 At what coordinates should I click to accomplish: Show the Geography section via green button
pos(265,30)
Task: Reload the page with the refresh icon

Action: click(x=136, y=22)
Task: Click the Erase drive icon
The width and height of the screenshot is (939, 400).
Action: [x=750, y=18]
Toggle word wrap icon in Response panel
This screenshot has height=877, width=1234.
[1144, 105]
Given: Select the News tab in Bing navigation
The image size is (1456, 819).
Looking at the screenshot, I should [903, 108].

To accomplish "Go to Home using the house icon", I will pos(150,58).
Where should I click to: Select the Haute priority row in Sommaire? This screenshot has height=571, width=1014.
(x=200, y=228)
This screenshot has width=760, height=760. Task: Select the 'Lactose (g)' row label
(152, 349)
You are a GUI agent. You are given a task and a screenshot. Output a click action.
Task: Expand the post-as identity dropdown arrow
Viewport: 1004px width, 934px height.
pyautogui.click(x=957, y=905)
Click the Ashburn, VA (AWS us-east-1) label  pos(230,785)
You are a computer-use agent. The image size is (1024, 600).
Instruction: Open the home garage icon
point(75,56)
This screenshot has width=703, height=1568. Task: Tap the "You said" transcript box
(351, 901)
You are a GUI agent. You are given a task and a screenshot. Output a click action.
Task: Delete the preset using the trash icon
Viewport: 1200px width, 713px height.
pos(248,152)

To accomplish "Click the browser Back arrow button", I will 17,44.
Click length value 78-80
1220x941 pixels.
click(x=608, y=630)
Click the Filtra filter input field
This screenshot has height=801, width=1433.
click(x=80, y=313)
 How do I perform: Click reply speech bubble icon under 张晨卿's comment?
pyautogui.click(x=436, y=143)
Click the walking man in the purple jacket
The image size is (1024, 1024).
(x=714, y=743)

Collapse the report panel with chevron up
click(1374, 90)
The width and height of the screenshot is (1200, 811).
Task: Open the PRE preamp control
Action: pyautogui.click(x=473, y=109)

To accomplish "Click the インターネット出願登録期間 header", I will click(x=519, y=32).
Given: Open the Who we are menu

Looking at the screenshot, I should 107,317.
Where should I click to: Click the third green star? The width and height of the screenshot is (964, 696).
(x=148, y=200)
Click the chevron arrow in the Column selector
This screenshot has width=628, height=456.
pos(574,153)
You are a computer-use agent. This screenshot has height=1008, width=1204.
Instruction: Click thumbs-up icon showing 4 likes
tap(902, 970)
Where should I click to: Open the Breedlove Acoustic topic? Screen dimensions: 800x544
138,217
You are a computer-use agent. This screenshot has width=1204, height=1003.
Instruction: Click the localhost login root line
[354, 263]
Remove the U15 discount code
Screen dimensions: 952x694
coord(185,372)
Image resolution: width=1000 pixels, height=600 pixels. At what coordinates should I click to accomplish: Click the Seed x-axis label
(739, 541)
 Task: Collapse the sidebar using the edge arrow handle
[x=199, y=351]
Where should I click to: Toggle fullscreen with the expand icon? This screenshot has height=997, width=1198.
---
Task description:
Restate the listing in full, word for word.

Answer to the exercise:
 At what coordinates should I click to accomplish: Show the Geography section via green button
pos(265,30)
Task: Reload the page with the refresh icon

Action: click(x=136, y=22)
Task: Click the Erase drive icon
The width and height of the screenshot is (939, 400).
Action: [x=750, y=18]
Toggle word wrap icon in Response panel
This screenshot has height=877, width=1234.
[1144, 105]
Given: Select the News tab in Bing navigation
The image size is (1456, 819).
Looking at the screenshot, I should [903, 108].

To accomplish "Go to Home using the house icon", I will pos(150,58).
Where should I click to: Select the Haute priority row in Sommaire? This screenshot has height=571, width=1014.
(x=200, y=228)
This screenshot has width=760, height=760. Task: Select the 'Lactose (g)' row label
(152, 349)
You are a GUI agent. You are given a task and a screenshot. Output a click action.
Task: Expand the post-as identity dropdown arrow
Viewport: 1004px width, 934px height.
pyautogui.click(x=957, y=905)
Click the Ashburn, VA (AWS us-east-1) label  pos(230,785)
You are a computer-use agent. The image size is (1024, 600).
Instruction: Open the home garage icon
point(75,56)
This screenshot has width=703, height=1568. Task: Tap the "You said" transcript box
(351, 901)
You are a GUI agent. You are given a task and a screenshot. Output a click action.
Task: Delete the preset using the trash icon
Viewport: 1200px width, 713px height.
pos(248,152)

To accomplish "Click the browser Back arrow button", I will 17,44.
Click length value 78-80
1220x941 pixels.
click(x=608, y=630)
Click the Filtra filter input field
This screenshot has height=801, width=1433.
click(x=80, y=313)
 How do I perform: Click reply speech bubble icon under 张晨卿's comment?
pyautogui.click(x=436, y=143)
Click the walking man in the purple jacket
The image size is (1024, 1024).
(x=714, y=743)

Collapse the report panel with chevron up
click(1374, 90)
The width and height of the screenshot is (1200, 811).
Task: Open the PRE preamp control
Action: pyautogui.click(x=473, y=109)

To accomplish "Click the インターネット出願登録期間 header", I will click(x=519, y=32).
Given: Open the Who we are menu

Looking at the screenshot, I should 107,317.
Where should I click to: Click the third green star? The width and height of the screenshot is (964, 696).
(x=148, y=200)
Click the chevron arrow in the Column selector
This screenshot has width=628, height=456.
pos(574,153)
You are a computer-use agent. This screenshot has height=1008, width=1204.
Instruction: Click thumbs-up icon showing 4 likes
tap(902, 970)
Where should I click to: Open the Breedlove Acoustic topic? Screen dimensions: 800x544
138,217
You are a computer-use agent. This screenshot has width=1204, height=1003.
Instruction: Click the localhost login root line
[354, 263]
Remove the U15 discount code
Screen dimensions: 952x694
coord(185,372)
Image resolution: width=1000 pixels, height=600 pixels. At what coordinates should I click to accomplish: Click the Seed x-axis label
(739, 541)
 Task: Collapse the sidebar using the edge arrow handle
[x=199, y=351]
Where should I click to: Toggle fullscreen with the expand icon? This screenshot has height=997, width=1198.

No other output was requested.